- **Information given**:
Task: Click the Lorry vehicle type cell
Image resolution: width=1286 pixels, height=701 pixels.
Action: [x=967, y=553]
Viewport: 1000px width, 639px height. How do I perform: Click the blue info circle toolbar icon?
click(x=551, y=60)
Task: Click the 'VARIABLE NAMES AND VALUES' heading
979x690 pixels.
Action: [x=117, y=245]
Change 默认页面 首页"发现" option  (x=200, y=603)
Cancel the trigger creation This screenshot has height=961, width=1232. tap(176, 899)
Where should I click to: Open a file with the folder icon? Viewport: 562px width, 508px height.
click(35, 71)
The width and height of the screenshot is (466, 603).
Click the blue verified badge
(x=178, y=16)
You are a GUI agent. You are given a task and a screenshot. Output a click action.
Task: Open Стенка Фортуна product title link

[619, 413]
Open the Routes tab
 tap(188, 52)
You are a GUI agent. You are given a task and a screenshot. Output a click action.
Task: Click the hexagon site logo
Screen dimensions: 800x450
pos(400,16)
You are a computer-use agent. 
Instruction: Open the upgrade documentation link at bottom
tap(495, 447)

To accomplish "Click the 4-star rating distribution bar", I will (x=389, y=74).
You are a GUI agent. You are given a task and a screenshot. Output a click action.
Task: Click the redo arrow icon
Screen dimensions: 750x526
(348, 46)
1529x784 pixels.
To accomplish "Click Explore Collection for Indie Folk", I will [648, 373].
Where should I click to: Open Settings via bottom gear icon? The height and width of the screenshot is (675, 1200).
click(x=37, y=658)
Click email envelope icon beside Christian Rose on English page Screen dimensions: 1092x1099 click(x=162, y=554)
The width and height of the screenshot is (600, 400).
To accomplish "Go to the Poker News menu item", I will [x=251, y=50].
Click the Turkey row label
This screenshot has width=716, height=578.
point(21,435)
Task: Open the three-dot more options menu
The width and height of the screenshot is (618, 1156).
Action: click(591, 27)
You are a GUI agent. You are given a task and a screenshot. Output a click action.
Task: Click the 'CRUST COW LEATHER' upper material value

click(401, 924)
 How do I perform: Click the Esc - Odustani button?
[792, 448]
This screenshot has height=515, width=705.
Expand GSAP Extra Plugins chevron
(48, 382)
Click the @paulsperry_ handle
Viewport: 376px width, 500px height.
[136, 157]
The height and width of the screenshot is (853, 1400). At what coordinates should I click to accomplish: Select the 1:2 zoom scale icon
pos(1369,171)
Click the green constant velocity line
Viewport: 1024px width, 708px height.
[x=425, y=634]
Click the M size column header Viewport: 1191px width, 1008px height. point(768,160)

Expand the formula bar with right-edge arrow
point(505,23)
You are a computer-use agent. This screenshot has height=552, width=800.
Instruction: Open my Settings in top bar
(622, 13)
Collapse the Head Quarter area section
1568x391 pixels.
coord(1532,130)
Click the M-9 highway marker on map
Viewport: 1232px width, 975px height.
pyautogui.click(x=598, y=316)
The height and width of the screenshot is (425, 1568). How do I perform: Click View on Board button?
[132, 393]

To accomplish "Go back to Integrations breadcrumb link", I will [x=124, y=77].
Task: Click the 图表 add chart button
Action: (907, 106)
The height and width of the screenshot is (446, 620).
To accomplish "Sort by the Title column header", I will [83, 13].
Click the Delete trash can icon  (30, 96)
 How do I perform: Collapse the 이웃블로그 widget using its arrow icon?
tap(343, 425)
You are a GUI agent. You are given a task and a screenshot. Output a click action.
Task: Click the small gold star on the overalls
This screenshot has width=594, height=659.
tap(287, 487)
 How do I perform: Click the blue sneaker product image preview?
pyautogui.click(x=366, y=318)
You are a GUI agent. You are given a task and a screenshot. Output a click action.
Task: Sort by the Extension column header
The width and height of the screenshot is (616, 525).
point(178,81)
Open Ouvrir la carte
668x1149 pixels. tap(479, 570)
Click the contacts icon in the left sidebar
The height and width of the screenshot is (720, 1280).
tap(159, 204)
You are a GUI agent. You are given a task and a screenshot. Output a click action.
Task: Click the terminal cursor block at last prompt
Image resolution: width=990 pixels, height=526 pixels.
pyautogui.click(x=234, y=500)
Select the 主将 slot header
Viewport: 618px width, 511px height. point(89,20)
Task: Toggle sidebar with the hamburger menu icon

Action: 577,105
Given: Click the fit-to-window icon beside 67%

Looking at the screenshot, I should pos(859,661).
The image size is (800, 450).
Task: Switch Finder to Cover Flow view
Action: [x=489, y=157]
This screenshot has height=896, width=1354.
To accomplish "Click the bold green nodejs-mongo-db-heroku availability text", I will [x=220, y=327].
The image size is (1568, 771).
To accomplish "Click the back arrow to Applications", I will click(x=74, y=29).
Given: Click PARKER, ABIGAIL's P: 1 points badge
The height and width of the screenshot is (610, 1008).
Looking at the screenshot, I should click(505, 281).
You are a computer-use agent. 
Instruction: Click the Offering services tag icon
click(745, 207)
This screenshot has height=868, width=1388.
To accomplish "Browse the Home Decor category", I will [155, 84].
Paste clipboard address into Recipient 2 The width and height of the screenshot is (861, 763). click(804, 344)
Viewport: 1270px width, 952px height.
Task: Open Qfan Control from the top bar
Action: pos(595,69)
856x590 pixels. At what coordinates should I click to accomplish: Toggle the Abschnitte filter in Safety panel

- **Work instructions**:
Restate all of the material exactly.

- **Your solution**:
Task: Click the Lorry vehicle type cell
Image resolution: width=1286 pixels, height=701 pixels.
Action: [x=967, y=553]
Viewport: 1000px width, 639px height. How do I perform: Click the blue info circle toolbar icon?
click(x=551, y=60)
Task: Click the 'VARIABLE NAMES AND VALUES' heading
979x690 pixels.
Action: [x=117, y=245]
Change 默认页面 首页"发现" option  (x=200, y=603)
Cancel the trigger creation This screenshot has height=961, width=1232. tap(176, 899)
Where should I click to: Open a file with the folder icon? Viewport: 562px width, 508px height.
click(35, 71)
The width and height of the screenshot is (466, 603).
Click the blue verified badge
(x=178, y=16)
You are a GUI agent. You are given a task and a screenshot. Output a click action.
Task: Open Стенка Фортуна product title link

[619, 413]
Open the Routes tab
 tap(188, 52)
You are a GUI agent. You are given a task and a screenshot. Output a click action.
Task: Click the hexagon site logo
Screen dimensions: 800x450
pos(400,16)
You are a computer-use agent. 
Instruction: Open the upgrade documentation link at bottom
tap(495, 447)

To accomplish "Click the 4-star rating distribution bar", I will (x=389, y=74).
You are a GUI agent. You are given a task and a screenshot. Output a click action.
Task: Click the redo arrow icon
Screen dimensions: 750x526
(348, 46)
1529x784 pixels.
To accomplish "Click Explore Collection for Indie Folk", I will [648, 373].
Where should I click to: Open Settings via bottom gear icon? The height and width of the screenshot is (675, 1200).
click(x=37, y=658)
Click email envelope icon beside Christian Rose on English page Screen dimensions: 1092x1099 click(x=162, y=554)
The width and height of the screenshot is (600, 400).
To accomplish "Go to the Poker News menu item", I will [x=251, y=50].
Click the Turkey row label
This screenshot has width=716, height=578.
point(21,435)
Task: Open the three-dot more options menu
The width and height of the screenshot is (618, 1156).
Action: click(591, 27)
You are a GUI agent. You are given a task and a screenshot. Output a click action.
Task: Click the 'CRUST COW LEATHER' upper material value

click(401, 924)
 How do I perform: Click the Esc - Odustani button?
[792, 448]
This screenshot has height=515, width=705.
Expand GSAP Extra Plugins chevron
(48, 382)
Click the @paulsperry_ handle
Viewport: 376px width, 500px height.
[136, 157]
The height and width of the screenshot is (853, 1400). At what coordinates should I click to accomplish: Select the 1:2 zoom scale icon
pos(1369,171)
Click the green constant velocity line
Viewport: 1024px width, 708px height.
[x=425, y=634]
Click the M size column header Viewport: 1191px width, 1008px height. point(768,160)

Expand the formula bar with right-edge arrow
point(505,23)
You are a computer-use agent. This screenshot has height=552, width=800.
Instruction: Open my Settings in top bar
(622, 13)
Collapse the Head Quarter area section
1568x391 pixels.
coord(1532,130)
Click the M-9 highway marker on map
Viewport: 1232px width, 975px height.
pyautogui.click(x=598, y=316)
The height and width of the screenshot is (425, 1568). How do I perform: Click View on Board button?
[132, 393]

To accomplish "Go back to Integrations breadcrumb link", I will [x=124, y=77].
Task: Click the 图表 add chart button
Action: (907, 106)
The height and width of the screenshot is (446, 620).
To accomplish "Sort by the Title column header", I will [83, 13].
Click the Delete trash can icon  (30, 96)
 How do I perform: Collapse the 이웃블로그 widget using its arrow icon?
tap(343, 425)
You are a GUI agent. You are given a task and a screenshot. Output a click action.
Task: Click the small gold star on the overalls
This screenshot has width=594, height=659.
tap(287, 487)
 How do I perform: Click the blue sneaker product image preview?
pyautogui.click(x=366, y=318)
You are a GUI agent. You are given a task and a screenshot. Output a click action.
Task: Sort by the Extension column header
The width and height of the screenshot is (616, 525).
point(178,81)
Open Ouvrir la carte
668x1149 pixels. tap(479, 570)
Click the contacts icon in the left sidebar
The height and width of the screenshot is (720, 1280).
tap(159, 204)
You are a GUI agent. You are given a task and a screenshot. Output a click action.
Task: Click the terminal cursor block at last prompt
Image resolution: width=990 pixels, height=526 pixels.
pyautogui.click(x=234, y=500)
Select the 主将 slot header
Viewport: 618px width, 511px height. point(89,20)
Task: Toggle sidebar with the hamburger menu icon

Action: 577,105
Given: Click the fit-to-window icon beside 67%

Looking at the screenshot, I should pos(859,661).
The image size is (800, 450).
Task: Switch Finder to Cover Flow view
Action: [x=489, y=157]
This screenshot has height=896, width=1354.
To accomplish "Click the bold green nodejs-mongo-db-heroku availability text", I will [x=220, y=327].
The image size is (1568, 771).
To accomplish "Click the back arrow to Applications", I will click(x=74, y=29).
Given: Click PARKER, ABIGAIL's P: 1 points badge
The height and width of the screenshot is (610, 1008).
Looking at the screenshot, I should click(505, 281).
You are a computer-use agent. 
Instruction: Click the Offering services tag icon
click(745, 207)
This screenshot has height=868, width=1388.
To accomplish "Browse the Home Decor category", I will [155, 84].
Paste clipboard address into Recipient 2 The width and height of the screenshot is (861, 763). click(804, 344)
Viewport: 1270px width, 952px height.
Task: Open Qfan Control from the top bar
Action: pos(595,69)
856x590 pixels. At what coordinates should I click to accomplish: Toggle the Abschnitte filter in Safety panel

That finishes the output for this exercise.